I want an afterlife to exist (with conditions), but I’m quite skeptical that it does.
I want life to exist on other planets, and I am almost certain that it does.
If god does exist, I believe that he can do so without the trappings of religion. Some religions/denominations deserve respect, others don’t. The ones that don’t, IMO, are typically fundamentalist in nature and attract slow-witted, often dangerous people. Many non-religious people unfairly categorize all denominations, and religious people in general, as being the latter, slow-witted type. My assessment is that the average religious person is ethical, moral and intelligent. You don’t have to be religious to believe in god or an afterlife. I accept good science without hesitation and I believe that the scientific method should be trusted whenever it can be employed. I don’t believe that science and faith in god or allowing for the possibility of an afterlife are necessarily mutually incompatible. There are intelligent people and intelligent arguments that span the spectrum from atheism to deism. Typically, it is the fringe at either extreme that make the most noise, but have the least intelligent arguments to contribute. While dismissing the fringe is wise, dismissing an entire community that is in opposition to your own beliefs is unproductive, close-minded and a bit elitist. While I am quite skeptical of the existence of god/creator/afterlife, I do not accept the argument that these things are analogous to believing in Santa Clause, the Easter Bunny…or any other pure fabrication of mans imagination. I have my reasons for believing this to be true, and those reasons are valid for me.

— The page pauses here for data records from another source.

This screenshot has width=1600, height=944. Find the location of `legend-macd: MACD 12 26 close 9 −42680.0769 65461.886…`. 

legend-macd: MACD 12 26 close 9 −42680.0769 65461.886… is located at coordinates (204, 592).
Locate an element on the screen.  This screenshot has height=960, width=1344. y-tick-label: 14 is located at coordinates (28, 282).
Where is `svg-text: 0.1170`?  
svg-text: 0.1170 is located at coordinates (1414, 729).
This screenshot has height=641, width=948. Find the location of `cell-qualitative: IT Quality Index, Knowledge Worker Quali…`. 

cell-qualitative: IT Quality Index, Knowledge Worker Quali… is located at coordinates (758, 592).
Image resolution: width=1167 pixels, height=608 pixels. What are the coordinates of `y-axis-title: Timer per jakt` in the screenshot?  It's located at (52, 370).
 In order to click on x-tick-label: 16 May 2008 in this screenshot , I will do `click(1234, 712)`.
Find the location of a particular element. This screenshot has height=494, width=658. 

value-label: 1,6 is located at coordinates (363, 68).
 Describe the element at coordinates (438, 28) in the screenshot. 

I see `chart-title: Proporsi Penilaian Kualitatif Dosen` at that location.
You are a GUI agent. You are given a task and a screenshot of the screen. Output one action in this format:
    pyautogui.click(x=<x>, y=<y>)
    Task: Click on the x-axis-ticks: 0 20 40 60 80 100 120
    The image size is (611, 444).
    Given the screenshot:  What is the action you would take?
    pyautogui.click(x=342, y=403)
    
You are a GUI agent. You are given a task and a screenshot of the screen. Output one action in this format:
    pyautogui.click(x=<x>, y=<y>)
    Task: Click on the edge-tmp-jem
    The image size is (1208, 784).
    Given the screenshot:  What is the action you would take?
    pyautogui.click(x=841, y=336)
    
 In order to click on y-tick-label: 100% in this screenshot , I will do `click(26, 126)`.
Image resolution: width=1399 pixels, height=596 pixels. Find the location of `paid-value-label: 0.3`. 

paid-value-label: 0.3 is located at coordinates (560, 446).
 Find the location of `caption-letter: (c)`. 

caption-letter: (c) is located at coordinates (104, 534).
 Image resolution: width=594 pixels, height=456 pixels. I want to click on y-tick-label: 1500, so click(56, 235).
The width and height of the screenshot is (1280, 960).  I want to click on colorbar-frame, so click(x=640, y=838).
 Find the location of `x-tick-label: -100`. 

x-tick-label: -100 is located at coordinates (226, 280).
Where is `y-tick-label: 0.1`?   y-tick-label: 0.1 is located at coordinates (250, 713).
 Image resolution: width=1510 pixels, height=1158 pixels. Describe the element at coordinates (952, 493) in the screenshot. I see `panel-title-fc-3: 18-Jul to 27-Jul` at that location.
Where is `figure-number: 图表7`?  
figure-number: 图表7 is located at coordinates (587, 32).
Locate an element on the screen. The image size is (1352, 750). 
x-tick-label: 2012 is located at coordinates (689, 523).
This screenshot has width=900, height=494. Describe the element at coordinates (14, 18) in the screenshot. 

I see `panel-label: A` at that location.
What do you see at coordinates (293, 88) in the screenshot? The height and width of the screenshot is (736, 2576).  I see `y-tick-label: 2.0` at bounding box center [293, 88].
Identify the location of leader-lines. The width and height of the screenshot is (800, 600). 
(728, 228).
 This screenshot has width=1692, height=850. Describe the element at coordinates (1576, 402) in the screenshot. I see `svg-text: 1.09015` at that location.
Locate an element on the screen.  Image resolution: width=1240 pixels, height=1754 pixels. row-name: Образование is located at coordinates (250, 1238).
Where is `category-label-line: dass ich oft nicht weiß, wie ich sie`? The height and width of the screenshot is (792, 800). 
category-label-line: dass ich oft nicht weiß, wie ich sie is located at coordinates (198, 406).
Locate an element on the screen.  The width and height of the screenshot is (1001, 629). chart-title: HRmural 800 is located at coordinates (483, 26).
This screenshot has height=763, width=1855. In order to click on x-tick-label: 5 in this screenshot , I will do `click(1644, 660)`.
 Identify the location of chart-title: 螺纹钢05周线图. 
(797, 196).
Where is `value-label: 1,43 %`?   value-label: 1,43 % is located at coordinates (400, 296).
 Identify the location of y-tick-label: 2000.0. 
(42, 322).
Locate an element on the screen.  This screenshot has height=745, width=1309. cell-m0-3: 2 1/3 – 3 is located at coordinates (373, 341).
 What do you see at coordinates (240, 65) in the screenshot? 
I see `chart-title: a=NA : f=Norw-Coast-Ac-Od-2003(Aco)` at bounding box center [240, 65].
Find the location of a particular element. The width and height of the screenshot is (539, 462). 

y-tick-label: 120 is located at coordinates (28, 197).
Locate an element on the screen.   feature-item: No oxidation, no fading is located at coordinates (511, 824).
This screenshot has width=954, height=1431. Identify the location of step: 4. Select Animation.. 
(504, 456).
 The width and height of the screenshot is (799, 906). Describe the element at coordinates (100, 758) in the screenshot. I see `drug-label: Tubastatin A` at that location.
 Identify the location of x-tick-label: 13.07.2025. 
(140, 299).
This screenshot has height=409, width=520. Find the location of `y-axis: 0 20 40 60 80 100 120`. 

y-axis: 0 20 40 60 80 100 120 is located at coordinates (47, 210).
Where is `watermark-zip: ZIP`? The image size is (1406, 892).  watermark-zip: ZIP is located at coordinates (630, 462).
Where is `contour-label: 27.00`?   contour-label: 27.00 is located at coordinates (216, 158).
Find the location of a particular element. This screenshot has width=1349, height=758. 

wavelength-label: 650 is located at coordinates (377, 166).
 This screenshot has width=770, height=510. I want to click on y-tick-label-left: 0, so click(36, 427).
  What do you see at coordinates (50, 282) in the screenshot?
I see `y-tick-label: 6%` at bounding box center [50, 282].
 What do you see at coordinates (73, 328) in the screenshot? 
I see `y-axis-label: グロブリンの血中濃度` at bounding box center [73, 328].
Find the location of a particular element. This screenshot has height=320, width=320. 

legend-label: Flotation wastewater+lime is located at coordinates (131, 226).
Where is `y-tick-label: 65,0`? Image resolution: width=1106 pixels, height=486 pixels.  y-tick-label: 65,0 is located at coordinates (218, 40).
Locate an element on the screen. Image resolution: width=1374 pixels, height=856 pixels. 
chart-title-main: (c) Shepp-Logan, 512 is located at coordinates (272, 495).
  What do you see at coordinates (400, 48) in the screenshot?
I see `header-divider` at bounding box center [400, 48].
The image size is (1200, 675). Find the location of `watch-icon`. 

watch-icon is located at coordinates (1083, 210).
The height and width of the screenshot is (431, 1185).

Not being religious, I can only offer my opinion. Some religions elevate mankind to a privileged position worthy of god’s attention. Since we are arguably the most advanced species on earth, that tenet is easy to adhere to, so long as earth is the only celestial body that harbors life. Allowing for the possibility of other potentially more advanced life forms substantially erodes the privileged position argument. This is just another religious trapping that I disagree with.
And give up my chance for post-mortal alien sex, not on your life.
Of course I’d like an afterlife. There’s too much to learn or do in one lifetime. I’d prefer to belive that I’d get a chance to do more, perhaps on some new plane of existance.
If I got bored, I’d simply have to reinvent myself somehow, and look into a new line of activity and inquiry. Repeat as necessary. The universe is vast enough that I think I could keep myself interested for eternity.